Como en el teatro los actores, en las olimpiadas los deportistas no se representan a sí mismos, sino a los millones de ciudadanos que nos identificamos con ellos desde nuestras teles repartidas por todo el orbe. Las olimpiadas llevan implícito un mensaje de hermandad y de superación, quienes compiten en ellas representan a naciones, por eso los estados hacen un esfuerzo económico que sale de las arcas públicas (y que es directamente proporcional a los resultados en el medallero, por cierto). Durante esas semanas deja de importar lo demás, desde las guerras que nos separan a las contradicciones insoportables que nos oprimen, porque nos une esa admiración por la belleza, la armonía, la estrategia, el ingenio, la nobleza y la capacidad de superación del ser humano. Por eso me entristece que solo se ocupen de su derrota personal y no sientan devoción por la pista de juego como yo lo siento por un plató de rodaje, un auditorio, un teatro, un circo, espacios sagrados.
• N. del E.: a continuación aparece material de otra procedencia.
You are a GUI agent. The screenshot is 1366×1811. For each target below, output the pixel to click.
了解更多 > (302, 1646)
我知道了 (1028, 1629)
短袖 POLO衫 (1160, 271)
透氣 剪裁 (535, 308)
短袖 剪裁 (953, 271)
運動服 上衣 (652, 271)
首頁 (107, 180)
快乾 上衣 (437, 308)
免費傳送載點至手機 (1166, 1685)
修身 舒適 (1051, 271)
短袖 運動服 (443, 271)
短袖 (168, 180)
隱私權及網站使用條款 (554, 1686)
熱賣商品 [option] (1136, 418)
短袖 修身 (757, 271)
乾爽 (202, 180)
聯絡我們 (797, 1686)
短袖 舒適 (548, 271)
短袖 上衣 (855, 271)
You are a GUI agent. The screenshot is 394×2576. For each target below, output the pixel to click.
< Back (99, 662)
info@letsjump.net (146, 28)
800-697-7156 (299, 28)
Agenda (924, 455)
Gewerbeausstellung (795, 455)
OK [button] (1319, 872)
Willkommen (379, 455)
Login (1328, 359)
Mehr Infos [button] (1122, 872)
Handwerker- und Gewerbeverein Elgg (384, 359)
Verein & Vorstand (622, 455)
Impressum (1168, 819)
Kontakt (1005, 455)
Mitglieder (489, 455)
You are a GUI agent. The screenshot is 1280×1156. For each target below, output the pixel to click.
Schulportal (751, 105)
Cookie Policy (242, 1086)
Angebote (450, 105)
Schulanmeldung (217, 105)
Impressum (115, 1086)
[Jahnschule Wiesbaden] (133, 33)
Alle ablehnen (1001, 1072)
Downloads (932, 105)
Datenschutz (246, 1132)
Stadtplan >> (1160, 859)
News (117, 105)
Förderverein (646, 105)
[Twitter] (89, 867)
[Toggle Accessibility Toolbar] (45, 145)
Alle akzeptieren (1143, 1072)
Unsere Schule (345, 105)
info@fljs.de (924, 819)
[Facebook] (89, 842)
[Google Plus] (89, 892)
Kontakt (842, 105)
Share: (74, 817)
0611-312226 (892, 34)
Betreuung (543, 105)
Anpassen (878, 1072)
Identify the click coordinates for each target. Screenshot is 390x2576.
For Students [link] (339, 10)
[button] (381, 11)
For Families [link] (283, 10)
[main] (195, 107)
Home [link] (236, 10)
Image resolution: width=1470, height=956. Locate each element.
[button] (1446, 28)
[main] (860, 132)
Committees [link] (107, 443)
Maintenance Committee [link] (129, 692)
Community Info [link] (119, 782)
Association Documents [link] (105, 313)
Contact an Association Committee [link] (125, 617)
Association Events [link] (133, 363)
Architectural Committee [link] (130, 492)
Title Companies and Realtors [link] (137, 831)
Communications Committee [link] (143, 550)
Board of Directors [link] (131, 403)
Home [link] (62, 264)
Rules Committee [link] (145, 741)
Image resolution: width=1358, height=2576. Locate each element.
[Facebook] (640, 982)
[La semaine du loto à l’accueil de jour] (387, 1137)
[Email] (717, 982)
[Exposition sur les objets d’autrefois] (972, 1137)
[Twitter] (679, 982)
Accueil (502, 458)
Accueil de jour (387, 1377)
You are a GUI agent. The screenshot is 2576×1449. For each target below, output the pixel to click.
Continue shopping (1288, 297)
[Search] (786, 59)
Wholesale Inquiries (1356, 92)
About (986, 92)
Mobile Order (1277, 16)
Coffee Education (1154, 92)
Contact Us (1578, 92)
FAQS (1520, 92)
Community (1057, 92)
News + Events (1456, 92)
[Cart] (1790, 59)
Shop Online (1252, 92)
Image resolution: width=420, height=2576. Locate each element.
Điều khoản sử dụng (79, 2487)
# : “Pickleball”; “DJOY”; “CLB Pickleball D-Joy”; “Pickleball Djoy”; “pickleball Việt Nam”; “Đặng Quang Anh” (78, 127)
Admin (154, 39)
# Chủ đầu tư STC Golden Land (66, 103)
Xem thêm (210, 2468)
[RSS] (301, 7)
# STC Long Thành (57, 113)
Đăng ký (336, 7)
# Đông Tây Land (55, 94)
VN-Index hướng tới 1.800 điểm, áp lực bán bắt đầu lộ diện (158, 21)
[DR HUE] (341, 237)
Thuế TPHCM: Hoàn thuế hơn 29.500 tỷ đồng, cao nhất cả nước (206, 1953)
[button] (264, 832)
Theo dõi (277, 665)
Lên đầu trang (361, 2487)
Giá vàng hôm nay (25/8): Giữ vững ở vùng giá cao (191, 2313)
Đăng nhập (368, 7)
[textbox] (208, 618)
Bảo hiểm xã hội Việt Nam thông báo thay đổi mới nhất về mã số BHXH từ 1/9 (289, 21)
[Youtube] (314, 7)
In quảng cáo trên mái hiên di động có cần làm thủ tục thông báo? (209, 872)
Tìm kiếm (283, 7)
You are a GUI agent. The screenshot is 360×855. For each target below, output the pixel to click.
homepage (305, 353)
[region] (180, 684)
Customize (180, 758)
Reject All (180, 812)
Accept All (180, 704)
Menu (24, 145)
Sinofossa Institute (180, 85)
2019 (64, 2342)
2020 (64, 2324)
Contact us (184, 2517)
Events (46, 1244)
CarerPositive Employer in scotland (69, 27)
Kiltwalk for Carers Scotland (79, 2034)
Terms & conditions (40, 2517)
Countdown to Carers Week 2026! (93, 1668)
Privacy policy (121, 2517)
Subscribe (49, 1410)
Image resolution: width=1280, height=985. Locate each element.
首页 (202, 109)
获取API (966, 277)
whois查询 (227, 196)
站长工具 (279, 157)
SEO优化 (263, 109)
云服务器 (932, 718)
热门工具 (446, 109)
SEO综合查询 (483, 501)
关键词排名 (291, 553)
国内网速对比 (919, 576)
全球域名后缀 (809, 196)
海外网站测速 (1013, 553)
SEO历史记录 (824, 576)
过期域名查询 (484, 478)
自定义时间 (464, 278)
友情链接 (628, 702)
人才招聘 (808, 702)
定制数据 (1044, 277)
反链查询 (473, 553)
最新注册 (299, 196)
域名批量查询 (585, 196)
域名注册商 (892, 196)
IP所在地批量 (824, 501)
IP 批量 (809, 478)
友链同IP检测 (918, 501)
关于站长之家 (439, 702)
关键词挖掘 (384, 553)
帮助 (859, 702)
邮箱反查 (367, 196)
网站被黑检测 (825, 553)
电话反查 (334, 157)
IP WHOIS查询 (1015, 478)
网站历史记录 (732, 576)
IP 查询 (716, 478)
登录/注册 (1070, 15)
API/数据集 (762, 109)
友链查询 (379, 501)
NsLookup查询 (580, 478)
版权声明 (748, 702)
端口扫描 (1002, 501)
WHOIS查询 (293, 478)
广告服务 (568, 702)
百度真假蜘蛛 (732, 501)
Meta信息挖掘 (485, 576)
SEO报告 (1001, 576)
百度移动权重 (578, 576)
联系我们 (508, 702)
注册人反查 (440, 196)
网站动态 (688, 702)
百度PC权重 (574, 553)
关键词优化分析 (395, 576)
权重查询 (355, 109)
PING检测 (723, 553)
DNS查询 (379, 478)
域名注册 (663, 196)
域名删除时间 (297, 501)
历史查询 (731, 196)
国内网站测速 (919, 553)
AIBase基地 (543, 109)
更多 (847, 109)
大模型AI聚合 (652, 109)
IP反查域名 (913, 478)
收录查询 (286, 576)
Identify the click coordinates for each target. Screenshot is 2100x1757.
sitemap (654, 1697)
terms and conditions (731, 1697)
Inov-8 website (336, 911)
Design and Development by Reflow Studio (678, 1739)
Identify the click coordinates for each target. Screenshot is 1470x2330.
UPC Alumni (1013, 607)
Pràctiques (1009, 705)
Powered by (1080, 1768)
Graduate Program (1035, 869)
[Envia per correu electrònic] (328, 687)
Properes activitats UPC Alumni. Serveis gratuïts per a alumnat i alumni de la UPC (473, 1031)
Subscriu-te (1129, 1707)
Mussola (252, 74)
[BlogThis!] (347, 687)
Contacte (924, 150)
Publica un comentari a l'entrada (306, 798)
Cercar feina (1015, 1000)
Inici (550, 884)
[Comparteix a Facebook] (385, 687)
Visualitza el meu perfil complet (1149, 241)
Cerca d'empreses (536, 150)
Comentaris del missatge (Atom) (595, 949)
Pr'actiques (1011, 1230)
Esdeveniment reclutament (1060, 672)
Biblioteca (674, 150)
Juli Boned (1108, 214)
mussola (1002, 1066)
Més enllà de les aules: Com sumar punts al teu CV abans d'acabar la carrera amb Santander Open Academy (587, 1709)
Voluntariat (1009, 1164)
Como héroes y heroínas que son, su incapacidad de encajar la derrota lanza un pésimo mensaje a la sociedad y en especial a los niños: la derrota como fracaso insoportable, como experiencia de la que no hay consuelo, espantosa e irreparable.

Sin embargo, todos somos derrotados a diario. A veces pública y estrepitosamente. Sé de lo que hablo. Somos derrotados los cineastas cuando nadie compra nuestro guion, cuando lo compran y nuestra película se estrena sin pena ni gloria. Cuando no nos nominan a los Goya y cuando nos nominan, pero no ganamos. Es derrotada mi frutera si no vende el género previsto y debe tirarlo. Derrotada si la mala racha persiste porque los vecinos nos hemos pasado a la gran superficie, tiene que cerrar el puesto y apuntarse al paro.

Antes existía la expresión tomarse deportivamente la adversidad. Ahora vamos a tener que inventar otro giro. La derrota y el dolor forman parte de la vida y una competición deportiva es su representación. Me da muchísima pena por los jóvenes deportistas y por nosotros. ¿A qué presión estamos sometidos si no podemos asumir perder? Los atletas dan lo mejor de sí mismos en las olimpiadas y les admiramos, pues no lo hacen en beneficio propio, sino de un nosotros amplísimo. Es lo hermoso. Es una lástima que quienes forman a los deportistas de hoy no se lo cuenten. Tal vez con la mucho más severa derrota de la edad y el tiempo comprendan eso de la contención. Todos podemos sentir su derrota sin necesidad de aspavientos. Como escribió Walt Whitman: "la elocuencia más cabal está también en las líneas silenciosas de los labios y cara y entre las pestañas de los ojos y en cada movimiento y articulación del cuerpo".